You now know a lot about writing your own functions. In the next chapter, we are going to learn about functional programming, the programming paradigm I described in the introduction of this book.

7.9 Exercises

Exercise 1

  • Create the following vector:

\[a = (1,6,7,8,8,9,2)\]

Using a for loop and a while loop, compute the sum of its elements. To avoid issues, use i as the counter inside the for loop, and j as the counter for the while loop.

  • How would you achieve that with a functional (a function that takes a function as an argument)?

Exercise 2

  • Let’s use a loop to get the matrix product of a matrix A and B. Follow these steps to create the loop:
  1. Create matrix A:

\[A = \left( \begin{array}{ccc} 9 & 4 & 12 \\ 5 & 0 & 7 \\ 2 & 6 & 8 \\ 9 & 2 & 9 \end{array} \right) \]

  1. Create matrix B:

\[B = \left( \begin{array}{cccc} 5 & 4 & 2 & 5 \\ 2 & 7 & 2 & 1 \\ 8 & 3 & 2 & 6 \\ \end{array} \right) \]

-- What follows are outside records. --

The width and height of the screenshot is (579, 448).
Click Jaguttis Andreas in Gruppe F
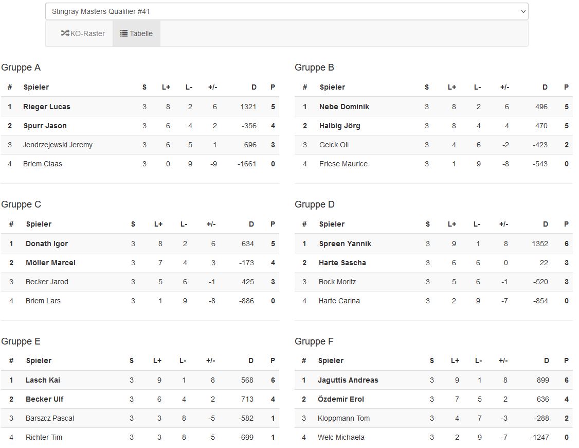(348, 380)
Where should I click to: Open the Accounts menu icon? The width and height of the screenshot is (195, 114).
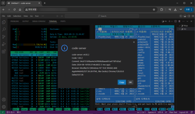[x=4, y=100]
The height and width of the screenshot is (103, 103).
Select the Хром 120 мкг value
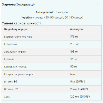(80, 97)
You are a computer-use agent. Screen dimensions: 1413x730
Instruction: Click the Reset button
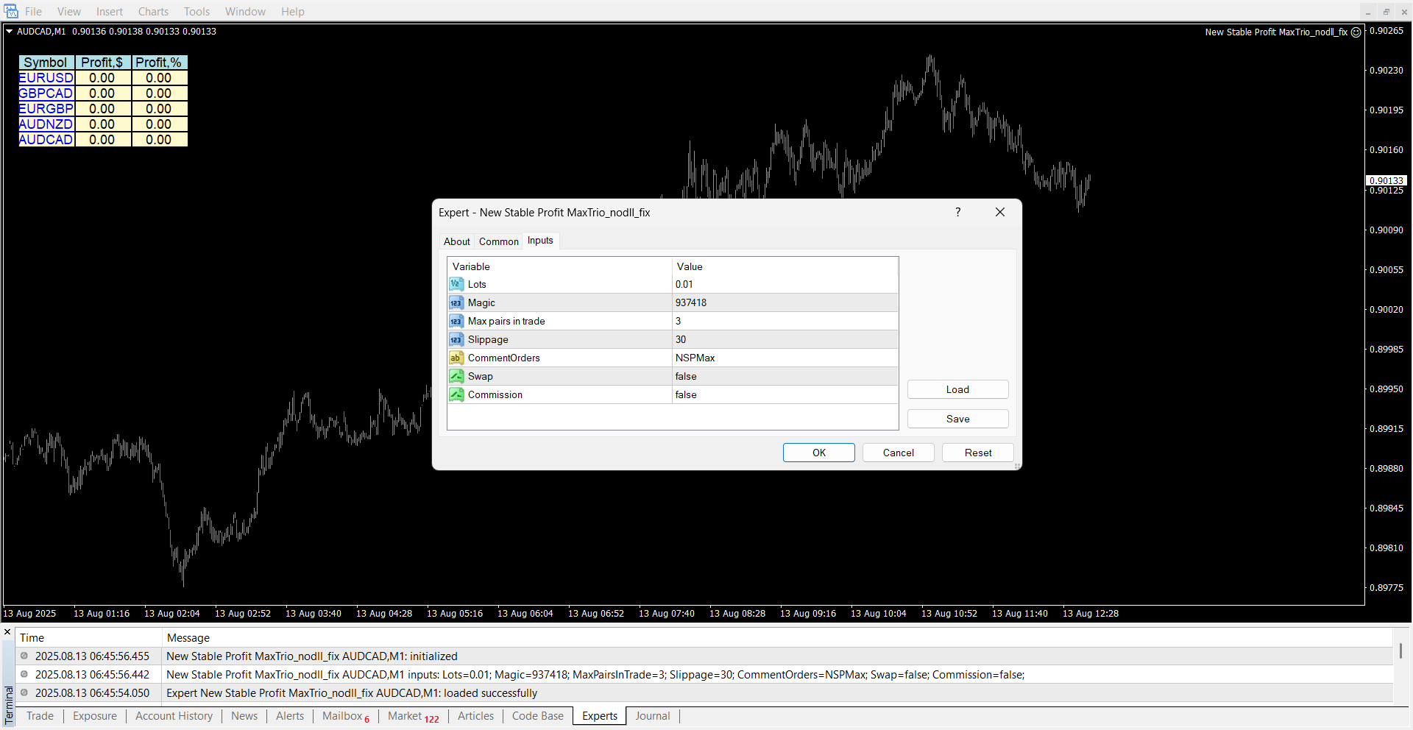click(977, 453)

  1. Create a matrix C, with dimension 4x4 that will hold the result. Use this command: `C = matrix(rep(0,16), nrow = 4)}

  2. Using a for loop, loop over the rows of A first: `for(i in 1:nrow(A))}

  3. Inside this loop, loop over the columns of B: `for(j in 1:ncol(B))}

  4. Again, inside this loop, loop over the rows of B: `for(k in 1:nrow(B))}

  5. Inside this last loop, compute the result and save it inside C: `C[i,j] = C[i,j] + A[i,k] * B[k,j]}

  6. Now write a function that takes two matrices as arguments, and returns their product.

  • R has a built-in function to compute the dot product of 2 matrices. Which is it?

Exercise 3

  • Fizz Buzz: Print integers from 1 to 100. If a number is divisible by 3, print the word "Fizz" if it’s divisible by 5, print "Buzz". Use a for loop and if statements.

  • Write a function that takes an integer as arguments, and prints "Fizz" or "Buzz" up to that integer.

Exercise 4

  • Fizz Buzz 2: Same as above, but now add this third condition: if a number is both divisible by 3 and 5, print "FizzBuzz".

  • Write a function that takes an integer as argument, and prints Fizz, Buzz or FizzBuzz up to that integer.